The Step by Step Portfolio Planning Process
There are few things more important and more daunting than creating a long-term investment strategy that can enable an individual to invest with confidence and with clarity about his or her future. Constructing an investment portfolio requires a deliberate and precise portfolio-planning process that follows five essential steps.
Key Takeaways
- In order to plan for the future, first take a cold, hard look at the present, sifting through all current assets, investments, and any debt; then, define your financial goals for the short- and long-term.
- Figure out how much risk and volatility you’re willing to take on, and what returns you want to generate; with a risk-return profile established, benchmarks can be set in place to track portfolio performance.
- With a risk-return profile in place, next create an asset allocation strategy that is both diversified and structured for maximum returns; adjust the strategy to account for big life changes, like buying a home or retiring.
- Choose whether you want active management, which might include professionally-managed mutual funds, or passive management, which might include ETFs that track specific indexes.
- Once a portfolio is in place, it’s important to monitor the investment and ideally reassess goals annually, making changes as needed.
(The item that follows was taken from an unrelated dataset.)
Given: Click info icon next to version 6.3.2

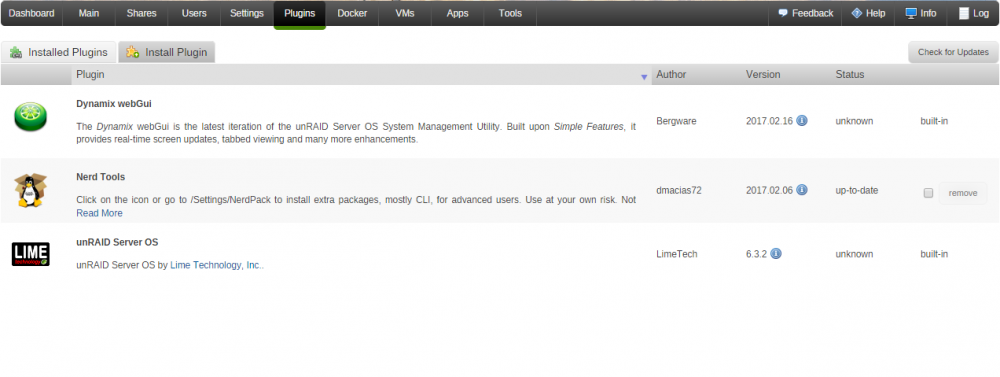Looking at the screenshot, I should (x=776, y=253).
Step 1: Assess the Current Situation
Planning for the future requires having a clear understanding of an investor’s current situation in relation to where they want to be. That requires a thorough assessment of current assets, liabilities, cash flow, and investments in light of the investor’s most important goals. Goals need to be clearly defined and quantified so that the assessment can identify any gaps between the current investment strategy and the stated goals. This step needs to include a frank discussion about the investor’s values, beliefs, and priorities, all of which set the course for developing an investment strategy.
Portfolio planning is not a one-and-done deal—it requires ongoing assessments and adjustments as you go through different stages of life.
Step 2: Establish Investment Objectives
Establishing investment objectives centers on identifying the investor’s risk-return profile. Determining how much risk an investor is willing and able to assume, and how much volatility the investor can withstand, is key to formulating a portfolio strategy that can deliver the required returns with an acceptable level of risk. Once an acceptable risk-return profile is developed, benchmarks can be established for tracking the portfolio’s performance. Tracking the portfolio’s performance against benchmarks allows smaller adjustments to be made along the way.
Step 3: Determine Asset Allocation
Using the risk-return profile, an investor can develop an asset allocation strategy. Selecting from various asset classes and investment options, the investor can allocate assets in a way that achieves optimum diversification while targeting the expected returns. The investor can also assign percentages to various asset classes, including stocks, bonds, cash, and alternative investments, based on an acceptable range of volatility for the portfolio. The asset allocation strategy is based on a snapshot of the investor’s current situation and goals and is usually adjusted as life changes occur. For example, the closer an investor gets to his or her retirement target date, the more the allocation may change to reflect less tolerance for volatility and risk.
Your risk-reward profile will change over the years, tilting further away from risk the closer you get to retirement.
Step 4: Select Investment Options
Individual investments are selected based on the parameters of the asset allocation strategy. The specific investment type selected depends in large part on the investor’s preference for active or passive management. An actively managed portfolio might include individual stocks and bonds if there are sufficient assets to achieve optimum diversification, which is typically over $1 million in assets. Smaller portfolios can achieve the proper diversification through professionally managed funds, such as mutual funds or exchange-traded funds. An investor might construct a passively managed portfolio with index funds selected from the various asset classes and economic sectors.
Step 5: Monitor, Measure and Rebalance
After implementing a portfolio plan, the management process begins. This includes monitoring the investments and measuring the portfolio’s performance relative to the benchmarks. It is necessary to report investment performance at regular intervals, typically quarterly, and to review the portfolio plan annually. Once a year, the investor’s situation and goals get a review to determine if there have been any significant changes. The portfolio review then determines if the allocation is still on target to track the investor’s risk-reward profile. If it is not, then the portfolio can be rebalanced, selling investments that have reached their targets, and buying investments that offer greater upside potential.
When investing for lifelong goals, the portfolio planning process never stops. As investors move through their life stages, changes may occur, such as job changes, births, divorce, deaths, or shrinking time horizons, which may require adjustments to their goals, risk-reward profiles or asset allocations. As changes occur, or as market or economic conditions dictate, the portfolio planning process begins anew, following each of the five steps to ensure that the right investment strategy is in place.